If Donald Trump becomes president, gods forbid, the United States as we understand it will cease to exist within four years. Or sooner. For instance, if Trump succeeds against logic, and begins rounding up immigrants, ripping apart families, destroying all sorts of businesses, we will soon become a pariah among nations. Would the nations of the world create a coalition to initiate regime change? Who knows, but it isn’t that far fetched. Our military may be larger than the rest of the world’s, but that is not built upon a firm foundation if suddenly international trade dried up.
Trump has now provided more “specifics” about his immigration plan: a forced population transfer greater than any attempted in history, greater than the French and Spanish expulsions of the Jews in 1308 and 1492; greater than the Nabka of approximately 700,000 Palestinian Arabs from British-mandate Palestine; greater than the 1.5 million Stalin consigned to Siberia and the Central Asian republics; greater than Pol Pot’s exile of 2.5 million city-dwellers to the Cambodian countryside, or the scattering of Turkey’s Assyrian Christians, which the scholar Mordechai Zaken says numbers in the millions and required 180 years to complete. Trump has promised to move 12 million Mexicans in under two years––“so fast your head will spin.”

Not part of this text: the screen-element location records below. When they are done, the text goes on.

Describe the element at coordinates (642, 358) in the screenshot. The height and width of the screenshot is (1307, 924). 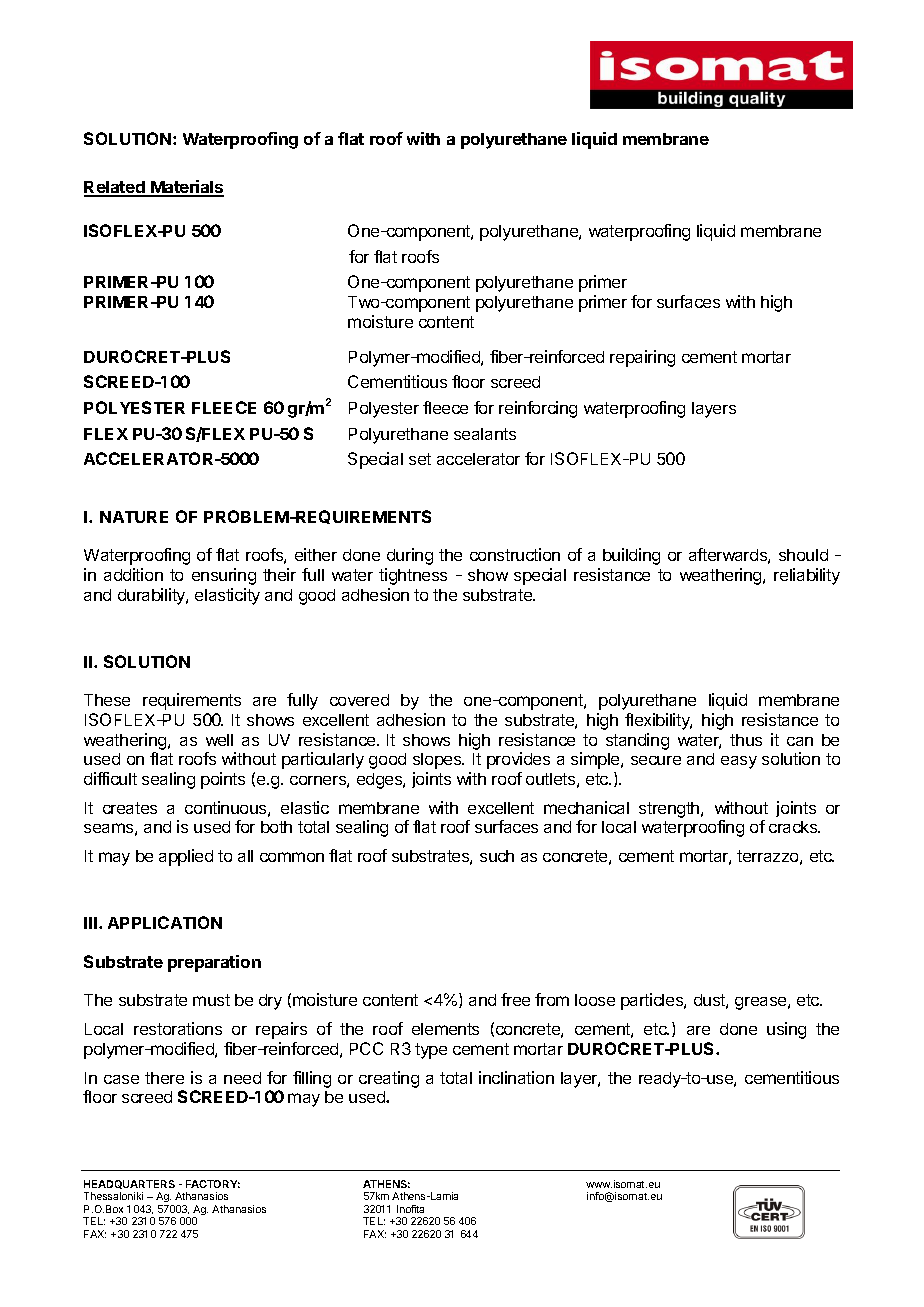
I see `repairing` at that location.
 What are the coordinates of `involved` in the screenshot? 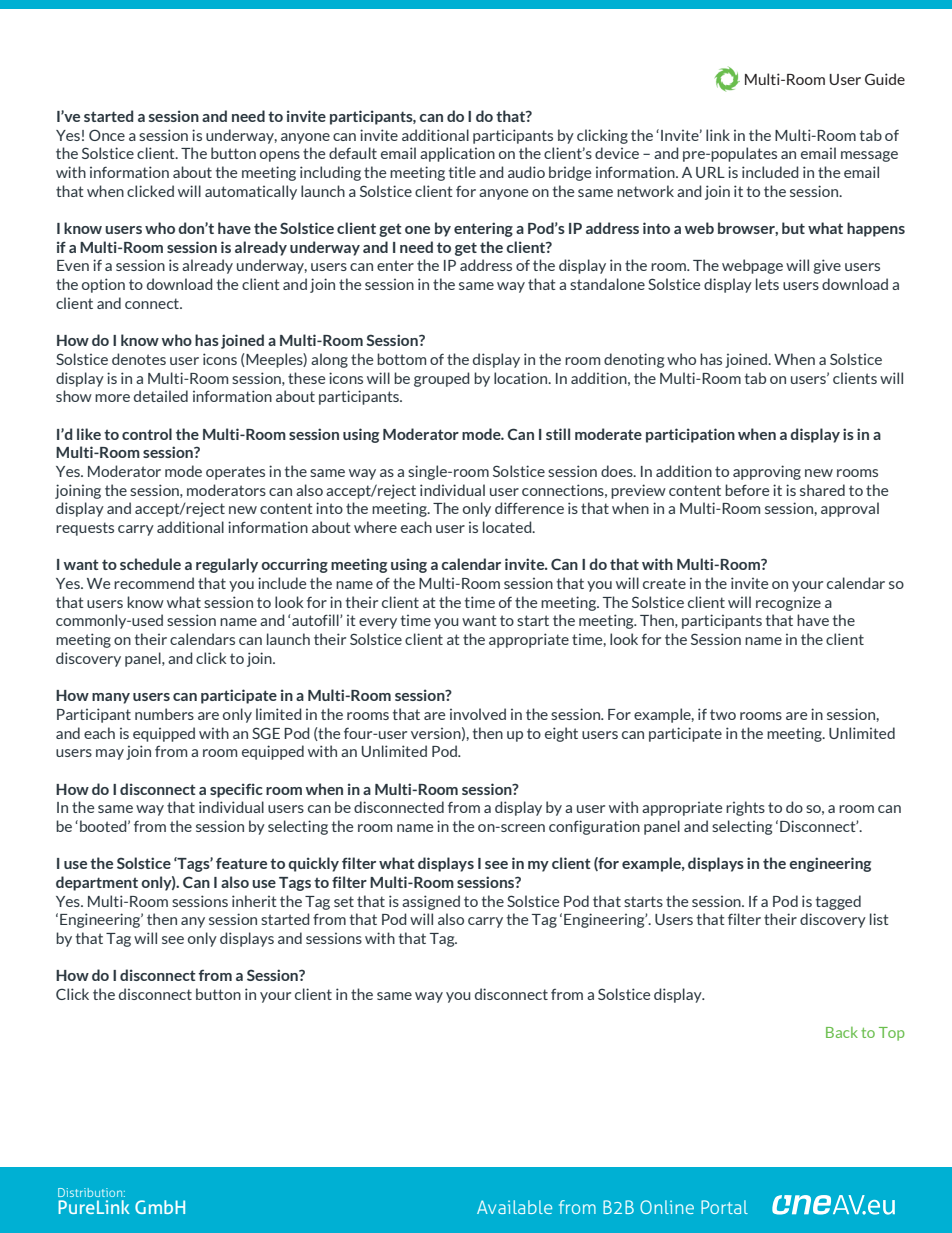 It's located at (478, 714).
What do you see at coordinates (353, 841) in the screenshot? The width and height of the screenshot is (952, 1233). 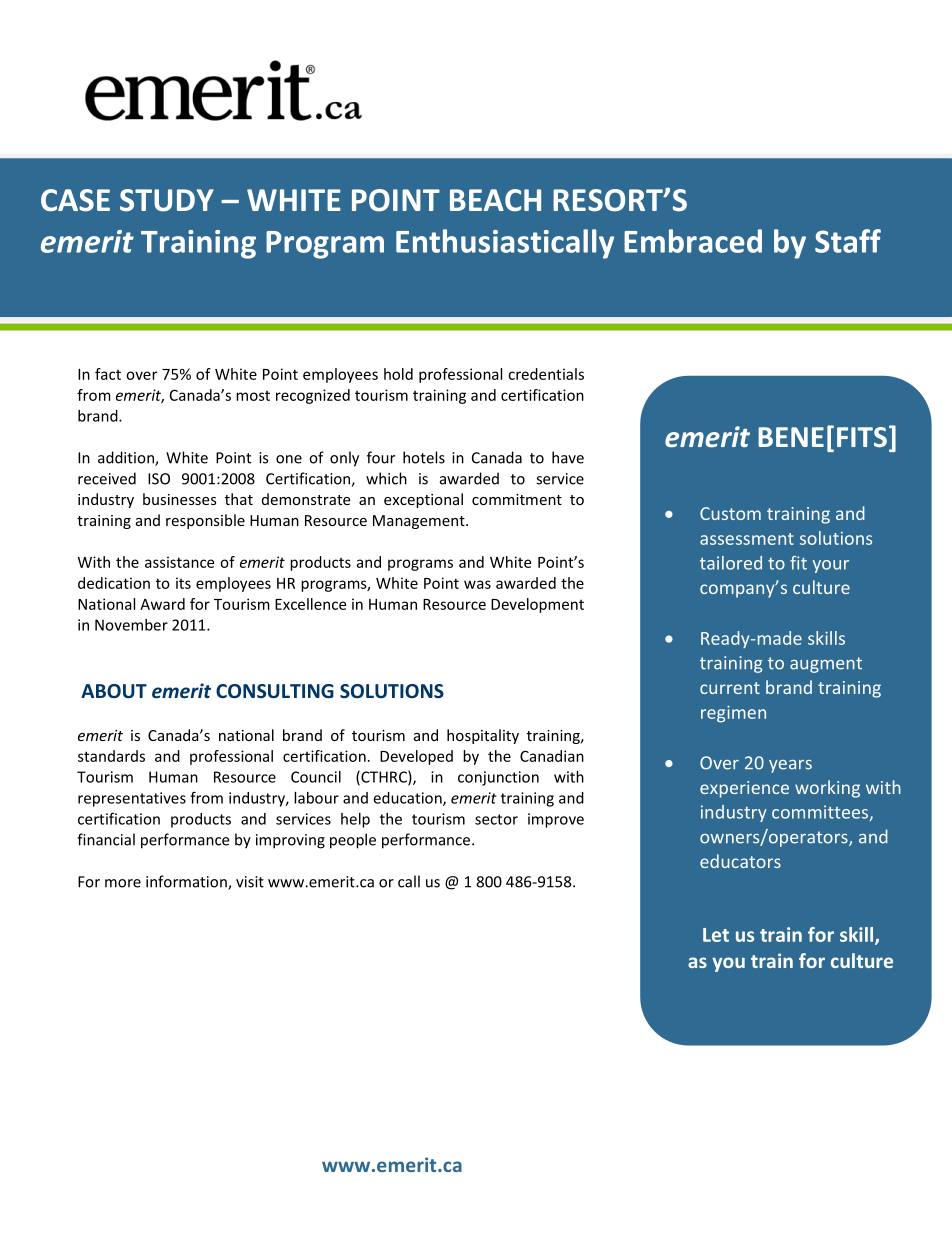 I see `people` at bounding box center [353, 841].
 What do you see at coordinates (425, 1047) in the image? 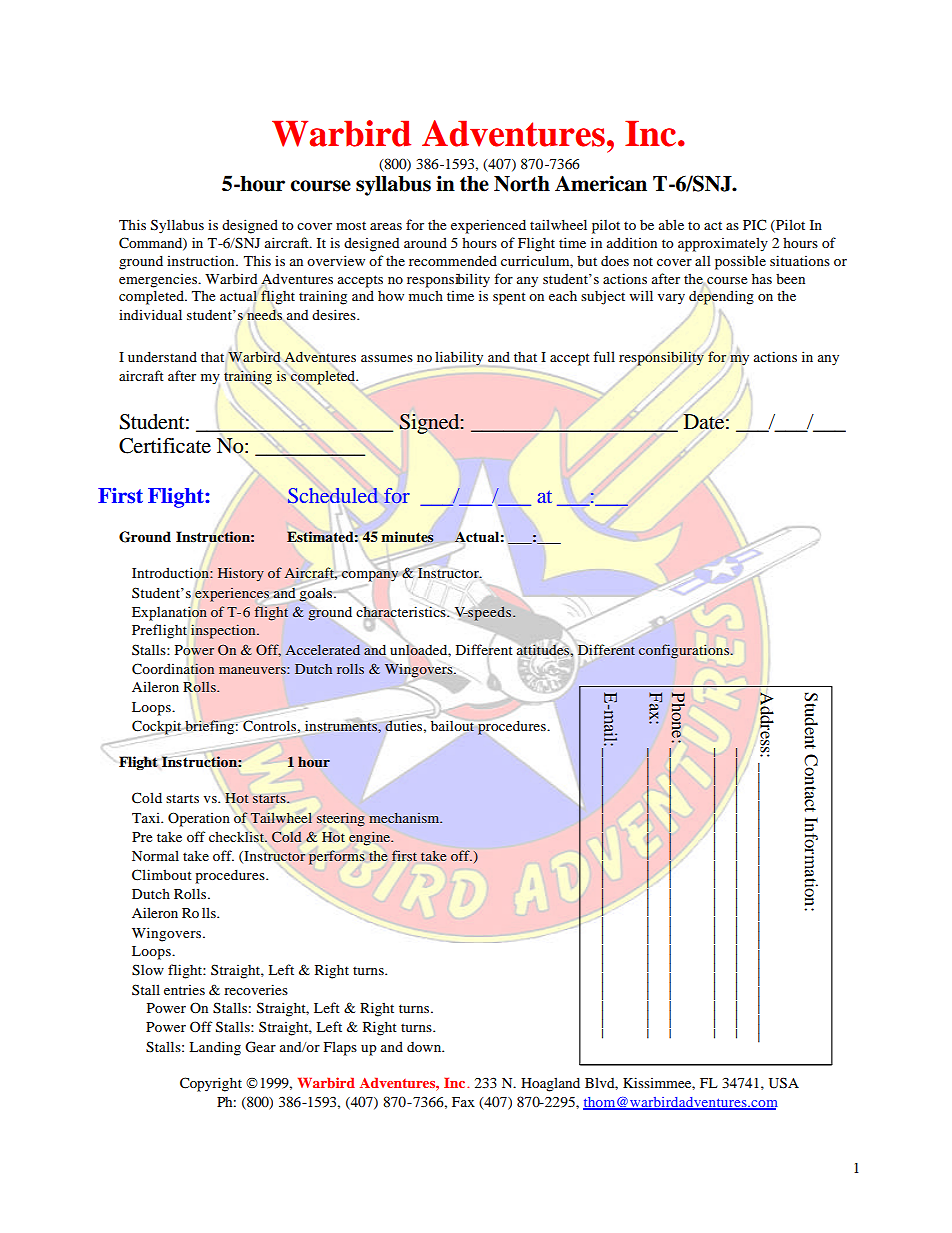
I see `down` at bounding box center [425, 1047].
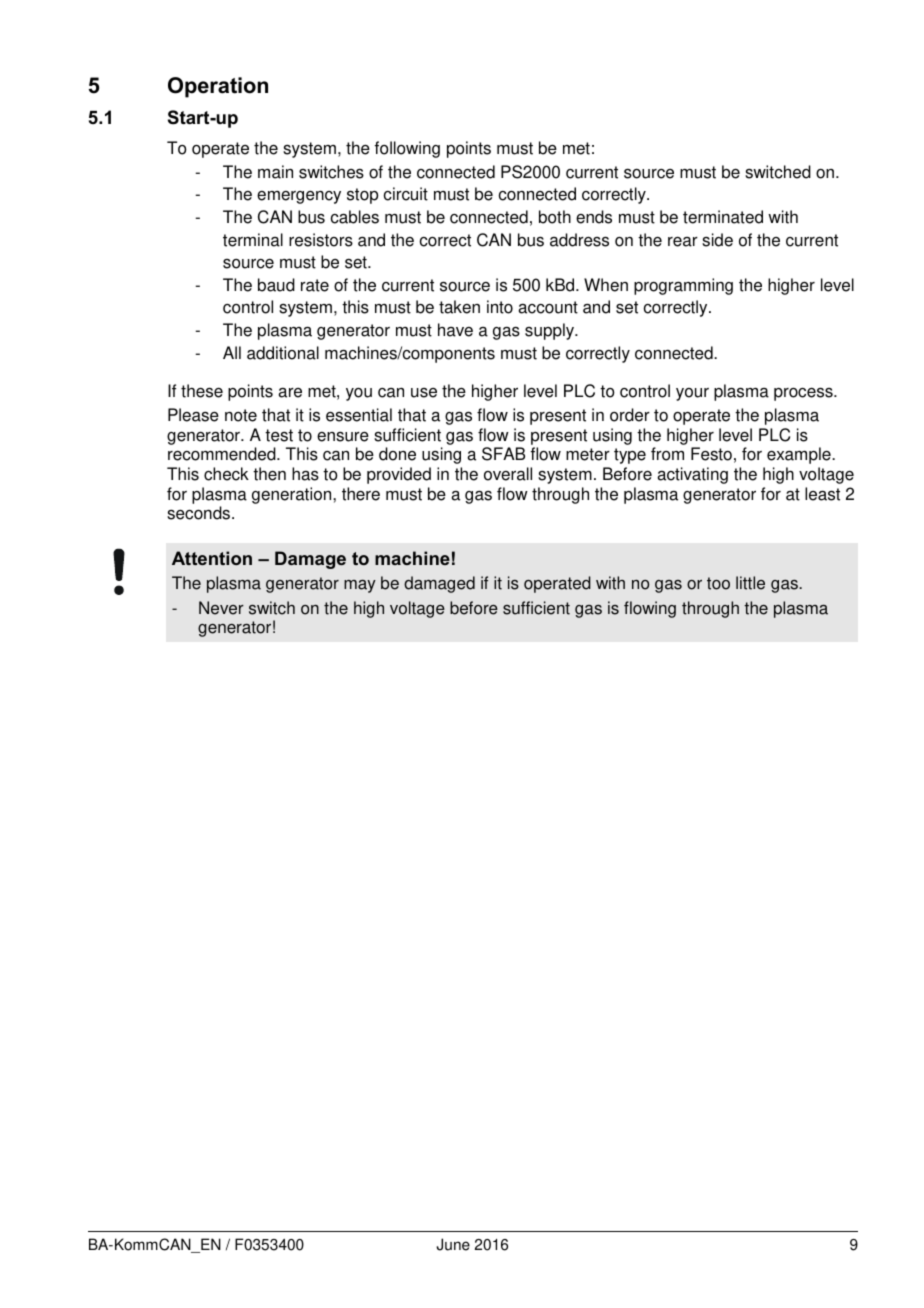 This screenshot has width=924, height=1308. I want to click on June, so click(453, 1244).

Only then will he start building the wall.
Last fall, the Public Religion Research Institute found that a majority of whites believe “discrimination against whites has become as big a problem as discrimination against blacks and other minorities.” A brand new Washington Post/ABC poll finds 57 percent of Republicans support the most massive ethnic cleansing in the annals of humanity (or, what The Washington Post blandly calls “Trump’s tough positions on immigration”).
They all want a wall, they all want to bury criminals under the jail, they all crave war, even if they are not so explicit.Pollsters at YouGov.com found that 29 percent of Americans (and 43 percent of Republicans) “would hypothetically support the military stepping in to take control from a civilian government which is beginning to violate the Constitution.” Which is quite a thing, considering that according to a 2012 Gallup poll 94 percent of Republicans consider Obamacare’s insurance-purchase mandates unconstitutional; not to mention the small technicality that the military taking control of the government for “violating the Constitution” is, in fact, violating the Constitution.
Then there is this. Evan Osnos of The New Yorker happened to be reporting on “white nationalists”—the polite term for neo-Nazis—when the Trump phenomenon began. The fortuitous coincidence ended up unfolding as a natural experiment. Osnos was able to watch in real time as his subjects embraced Trump as one of their own. Usually, such extremists judge Republicans as tweedle-dee to the Democrats’ tweedle-dum. That’s not how they saw Trump. The Daily Stormer neo-Nazi web site endorsed him, advising its readers to “vote for the first time in our lives for the one man who actually represents our interests.” The leader of a white-supremacist think tank told The New Yorker: “I don’t think Trump is a white nationalist,” although he did reflect “an unconscious vision that white people have––that their grandchildren might be a hated minority in their own country . . . he is the one person who can tap into it.”
Jared Taylor, editor of American Renaissance, a like-minded publication, observed: “I’m sure he would repudiate any association with people like me, but his support comes from people who are more like me than he might like to admit.”
But was Taylor correct? Asked if he would repudiate the endorsement of erstwhile Ku Klux Klan leader David Duke, Trump’s response was less than resounding: “Sure, I would if that would make you feel better.”
(click here to continue reading Donald Trump and the “F-Word”—by Rick Perlstein.)
By the way, building a Trump branded wall will not solve anything. It’s just a ridiculous premise.